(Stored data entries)
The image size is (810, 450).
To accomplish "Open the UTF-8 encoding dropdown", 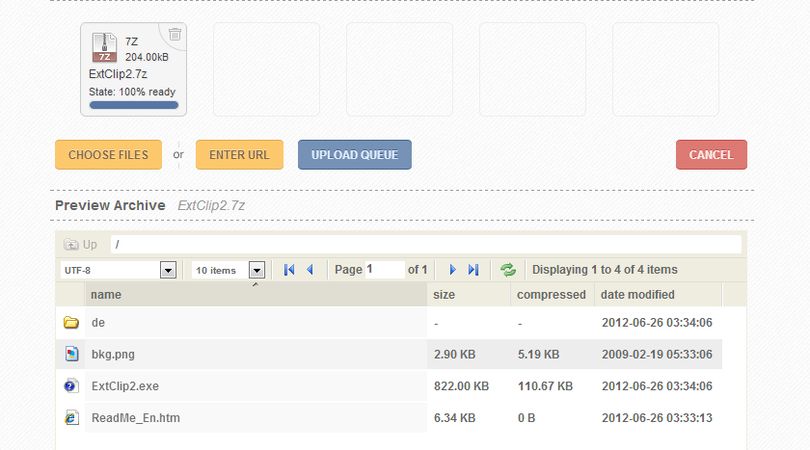I will click(168, 270).
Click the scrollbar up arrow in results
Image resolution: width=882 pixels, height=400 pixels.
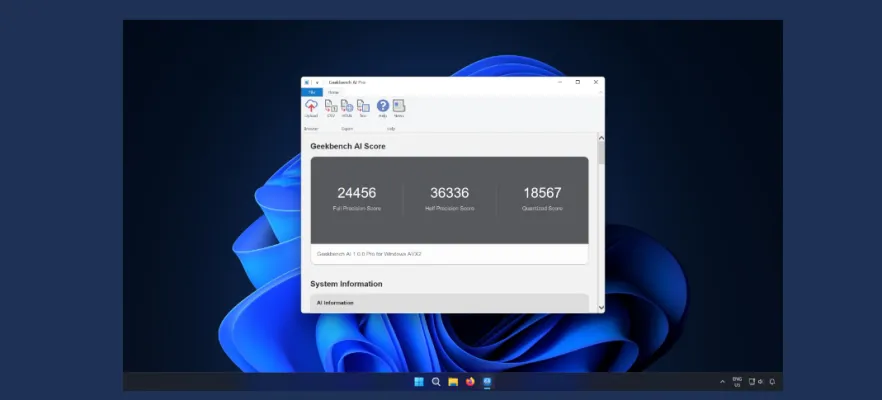601,139
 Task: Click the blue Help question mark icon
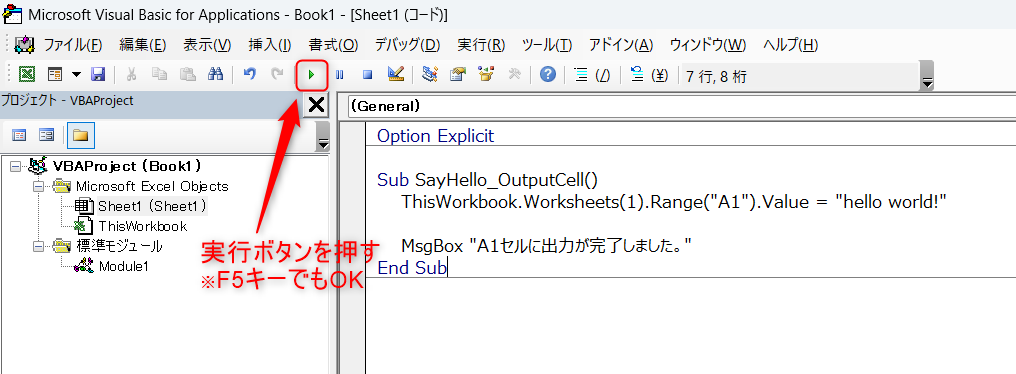point(548,75)
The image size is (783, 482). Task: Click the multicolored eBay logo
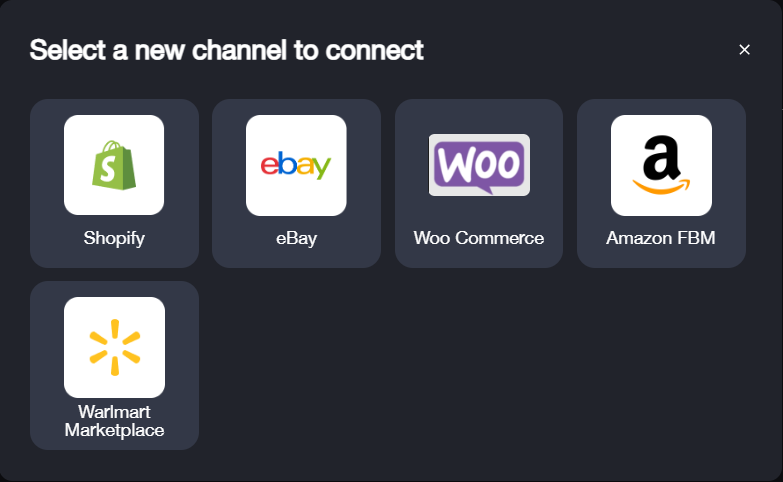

Problem - State how many lines in the records above contain the word "size", giving only the number.

Solution to this task - 2